## What to work on
Exact reproduction required: the lines below from the line with "The image size is (1920, 1080)." to the line with "Task: Go to X home via the logo", both ends included, and no others.

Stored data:
+===+
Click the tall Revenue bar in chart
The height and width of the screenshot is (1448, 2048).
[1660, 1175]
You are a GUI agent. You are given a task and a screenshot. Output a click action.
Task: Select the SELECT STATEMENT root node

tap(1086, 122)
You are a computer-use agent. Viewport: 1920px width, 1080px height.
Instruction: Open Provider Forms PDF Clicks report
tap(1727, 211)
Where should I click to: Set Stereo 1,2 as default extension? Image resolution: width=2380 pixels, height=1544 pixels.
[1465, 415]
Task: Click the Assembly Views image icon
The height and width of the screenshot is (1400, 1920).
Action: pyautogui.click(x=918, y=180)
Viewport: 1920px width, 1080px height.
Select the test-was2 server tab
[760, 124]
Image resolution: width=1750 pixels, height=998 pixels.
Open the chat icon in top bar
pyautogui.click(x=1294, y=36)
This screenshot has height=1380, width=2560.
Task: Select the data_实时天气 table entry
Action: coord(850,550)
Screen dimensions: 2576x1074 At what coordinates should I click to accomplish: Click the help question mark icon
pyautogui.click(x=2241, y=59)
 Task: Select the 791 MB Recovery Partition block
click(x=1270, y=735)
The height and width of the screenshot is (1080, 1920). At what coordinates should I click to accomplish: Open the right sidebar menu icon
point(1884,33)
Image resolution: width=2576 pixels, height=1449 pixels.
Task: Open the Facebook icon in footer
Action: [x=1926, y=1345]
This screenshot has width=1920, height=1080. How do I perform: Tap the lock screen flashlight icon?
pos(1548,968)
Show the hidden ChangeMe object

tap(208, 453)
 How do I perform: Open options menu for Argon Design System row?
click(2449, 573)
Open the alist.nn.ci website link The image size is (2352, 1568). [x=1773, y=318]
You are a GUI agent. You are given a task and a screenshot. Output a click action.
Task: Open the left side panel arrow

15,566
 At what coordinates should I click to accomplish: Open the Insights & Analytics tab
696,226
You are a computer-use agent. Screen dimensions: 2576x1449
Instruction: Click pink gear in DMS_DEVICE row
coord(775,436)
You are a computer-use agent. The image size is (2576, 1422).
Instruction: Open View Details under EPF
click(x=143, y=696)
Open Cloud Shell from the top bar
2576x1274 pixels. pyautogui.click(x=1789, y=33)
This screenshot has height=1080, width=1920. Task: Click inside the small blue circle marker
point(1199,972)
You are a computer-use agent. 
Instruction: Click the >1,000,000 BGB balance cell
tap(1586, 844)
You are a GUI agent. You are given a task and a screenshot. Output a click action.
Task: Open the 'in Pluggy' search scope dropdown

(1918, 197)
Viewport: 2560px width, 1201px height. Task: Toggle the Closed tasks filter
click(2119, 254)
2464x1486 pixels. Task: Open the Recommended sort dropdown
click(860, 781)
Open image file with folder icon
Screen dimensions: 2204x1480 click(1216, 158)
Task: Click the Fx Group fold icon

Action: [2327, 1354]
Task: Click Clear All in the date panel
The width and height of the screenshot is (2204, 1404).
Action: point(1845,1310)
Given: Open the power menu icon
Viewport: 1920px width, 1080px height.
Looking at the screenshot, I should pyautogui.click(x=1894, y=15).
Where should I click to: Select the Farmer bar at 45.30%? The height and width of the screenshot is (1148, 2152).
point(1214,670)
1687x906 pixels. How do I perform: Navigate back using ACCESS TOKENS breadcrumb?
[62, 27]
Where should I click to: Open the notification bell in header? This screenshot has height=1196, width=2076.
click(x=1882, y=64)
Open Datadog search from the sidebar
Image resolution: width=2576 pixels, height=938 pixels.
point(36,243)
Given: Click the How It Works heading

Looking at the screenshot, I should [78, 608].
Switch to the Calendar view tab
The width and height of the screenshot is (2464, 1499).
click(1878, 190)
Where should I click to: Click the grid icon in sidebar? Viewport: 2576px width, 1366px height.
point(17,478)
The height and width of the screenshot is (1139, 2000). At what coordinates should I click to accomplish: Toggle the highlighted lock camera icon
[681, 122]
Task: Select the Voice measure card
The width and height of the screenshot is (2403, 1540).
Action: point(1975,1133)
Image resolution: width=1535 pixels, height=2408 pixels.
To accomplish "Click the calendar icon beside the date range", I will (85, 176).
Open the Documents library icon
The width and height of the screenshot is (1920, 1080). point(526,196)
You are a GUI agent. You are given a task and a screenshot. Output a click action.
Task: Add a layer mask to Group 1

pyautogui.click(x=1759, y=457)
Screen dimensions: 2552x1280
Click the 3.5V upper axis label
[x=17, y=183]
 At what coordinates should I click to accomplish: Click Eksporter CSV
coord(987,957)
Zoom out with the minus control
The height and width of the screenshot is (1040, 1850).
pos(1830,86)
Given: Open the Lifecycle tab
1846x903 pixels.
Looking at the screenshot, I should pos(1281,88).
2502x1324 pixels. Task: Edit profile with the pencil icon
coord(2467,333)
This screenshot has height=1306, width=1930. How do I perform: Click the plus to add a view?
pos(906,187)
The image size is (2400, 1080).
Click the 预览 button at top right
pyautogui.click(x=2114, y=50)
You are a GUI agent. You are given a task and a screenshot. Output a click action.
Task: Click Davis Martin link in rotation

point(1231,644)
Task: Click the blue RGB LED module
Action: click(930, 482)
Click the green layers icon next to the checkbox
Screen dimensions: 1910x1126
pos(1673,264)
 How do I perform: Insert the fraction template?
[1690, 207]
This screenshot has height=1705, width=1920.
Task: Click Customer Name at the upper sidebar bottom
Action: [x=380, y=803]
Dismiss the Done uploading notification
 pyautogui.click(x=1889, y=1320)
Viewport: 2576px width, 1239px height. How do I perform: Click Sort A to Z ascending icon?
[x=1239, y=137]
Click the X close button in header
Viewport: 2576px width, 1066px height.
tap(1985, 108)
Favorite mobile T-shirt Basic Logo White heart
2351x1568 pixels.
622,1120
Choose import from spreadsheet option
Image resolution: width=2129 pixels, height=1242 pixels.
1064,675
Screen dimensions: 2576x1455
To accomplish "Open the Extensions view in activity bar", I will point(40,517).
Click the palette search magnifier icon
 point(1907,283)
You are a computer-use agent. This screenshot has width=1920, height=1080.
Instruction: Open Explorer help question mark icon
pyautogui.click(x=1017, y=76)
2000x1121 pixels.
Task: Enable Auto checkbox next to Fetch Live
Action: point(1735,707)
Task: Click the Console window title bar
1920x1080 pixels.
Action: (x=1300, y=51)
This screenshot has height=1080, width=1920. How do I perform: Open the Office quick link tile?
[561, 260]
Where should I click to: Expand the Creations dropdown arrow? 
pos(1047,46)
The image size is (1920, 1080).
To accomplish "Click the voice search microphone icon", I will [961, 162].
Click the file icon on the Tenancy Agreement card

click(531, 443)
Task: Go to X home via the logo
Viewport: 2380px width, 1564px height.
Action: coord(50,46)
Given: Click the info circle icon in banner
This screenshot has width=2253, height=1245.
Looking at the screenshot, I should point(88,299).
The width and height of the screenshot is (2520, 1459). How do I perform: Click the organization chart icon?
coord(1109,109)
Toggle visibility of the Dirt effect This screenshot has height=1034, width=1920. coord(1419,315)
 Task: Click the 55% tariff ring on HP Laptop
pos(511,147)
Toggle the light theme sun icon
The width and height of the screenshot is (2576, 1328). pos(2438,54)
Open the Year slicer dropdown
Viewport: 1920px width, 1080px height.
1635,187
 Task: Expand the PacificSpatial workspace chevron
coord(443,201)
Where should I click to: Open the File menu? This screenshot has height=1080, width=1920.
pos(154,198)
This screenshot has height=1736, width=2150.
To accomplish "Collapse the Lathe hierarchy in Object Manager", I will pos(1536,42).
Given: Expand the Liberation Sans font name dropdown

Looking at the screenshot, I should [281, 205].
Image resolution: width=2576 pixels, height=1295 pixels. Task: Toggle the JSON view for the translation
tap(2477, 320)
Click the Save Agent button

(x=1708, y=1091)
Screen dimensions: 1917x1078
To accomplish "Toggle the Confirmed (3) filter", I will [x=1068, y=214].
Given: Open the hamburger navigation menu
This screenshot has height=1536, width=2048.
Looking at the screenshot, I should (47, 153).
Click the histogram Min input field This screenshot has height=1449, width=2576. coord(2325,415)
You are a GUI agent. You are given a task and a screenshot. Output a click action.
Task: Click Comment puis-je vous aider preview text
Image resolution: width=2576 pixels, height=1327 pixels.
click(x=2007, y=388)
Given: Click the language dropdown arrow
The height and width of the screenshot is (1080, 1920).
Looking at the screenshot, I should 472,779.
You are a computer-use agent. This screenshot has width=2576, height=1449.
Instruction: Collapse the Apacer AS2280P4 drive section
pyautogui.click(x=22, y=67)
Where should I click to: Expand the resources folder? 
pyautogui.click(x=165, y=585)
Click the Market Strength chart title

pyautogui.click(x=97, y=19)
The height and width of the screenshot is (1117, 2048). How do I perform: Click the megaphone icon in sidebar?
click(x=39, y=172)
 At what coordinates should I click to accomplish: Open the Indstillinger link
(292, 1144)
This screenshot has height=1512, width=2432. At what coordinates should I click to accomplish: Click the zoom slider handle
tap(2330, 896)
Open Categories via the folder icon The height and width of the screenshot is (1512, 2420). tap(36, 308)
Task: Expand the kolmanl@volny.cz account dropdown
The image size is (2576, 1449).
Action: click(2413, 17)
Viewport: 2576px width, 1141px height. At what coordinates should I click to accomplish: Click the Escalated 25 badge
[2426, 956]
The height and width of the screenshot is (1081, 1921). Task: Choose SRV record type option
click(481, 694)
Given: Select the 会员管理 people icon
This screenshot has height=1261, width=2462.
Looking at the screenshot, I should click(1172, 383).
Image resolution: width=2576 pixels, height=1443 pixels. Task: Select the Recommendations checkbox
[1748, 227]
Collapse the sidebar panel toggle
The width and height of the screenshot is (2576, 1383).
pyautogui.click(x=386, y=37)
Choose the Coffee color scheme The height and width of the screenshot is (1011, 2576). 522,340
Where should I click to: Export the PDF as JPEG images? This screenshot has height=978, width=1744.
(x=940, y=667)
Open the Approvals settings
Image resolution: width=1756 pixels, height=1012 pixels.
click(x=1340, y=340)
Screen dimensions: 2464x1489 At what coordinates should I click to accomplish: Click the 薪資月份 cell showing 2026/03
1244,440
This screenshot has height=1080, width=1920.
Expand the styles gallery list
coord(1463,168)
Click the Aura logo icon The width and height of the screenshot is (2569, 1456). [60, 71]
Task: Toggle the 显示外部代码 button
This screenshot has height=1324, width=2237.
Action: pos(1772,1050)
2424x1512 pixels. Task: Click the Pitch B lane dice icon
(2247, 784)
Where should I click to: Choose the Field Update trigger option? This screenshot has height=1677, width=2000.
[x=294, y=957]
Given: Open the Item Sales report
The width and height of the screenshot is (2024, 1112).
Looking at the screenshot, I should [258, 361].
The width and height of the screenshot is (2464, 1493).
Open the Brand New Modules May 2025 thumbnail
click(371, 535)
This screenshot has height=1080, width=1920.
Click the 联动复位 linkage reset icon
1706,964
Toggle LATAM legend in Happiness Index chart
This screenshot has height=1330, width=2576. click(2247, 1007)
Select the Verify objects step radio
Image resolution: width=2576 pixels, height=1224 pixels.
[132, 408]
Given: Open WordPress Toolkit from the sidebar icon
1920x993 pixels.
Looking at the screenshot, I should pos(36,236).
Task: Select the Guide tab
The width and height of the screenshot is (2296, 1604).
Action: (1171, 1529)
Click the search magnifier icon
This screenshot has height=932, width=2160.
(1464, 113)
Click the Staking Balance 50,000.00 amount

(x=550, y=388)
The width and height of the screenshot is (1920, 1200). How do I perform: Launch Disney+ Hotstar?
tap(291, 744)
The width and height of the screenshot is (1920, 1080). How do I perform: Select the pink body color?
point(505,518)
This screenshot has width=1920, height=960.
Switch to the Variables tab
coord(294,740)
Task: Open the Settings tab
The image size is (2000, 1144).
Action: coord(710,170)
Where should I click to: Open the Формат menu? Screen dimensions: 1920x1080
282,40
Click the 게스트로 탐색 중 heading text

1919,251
+===+
## Task result
The image size is (1920, 1080).
To accomplish "Click the voice search microphone icon", I will [961, 162].
Click the file icon on the Tenancy Agreement card

click(531, 443)
Task: Go to X home via the logo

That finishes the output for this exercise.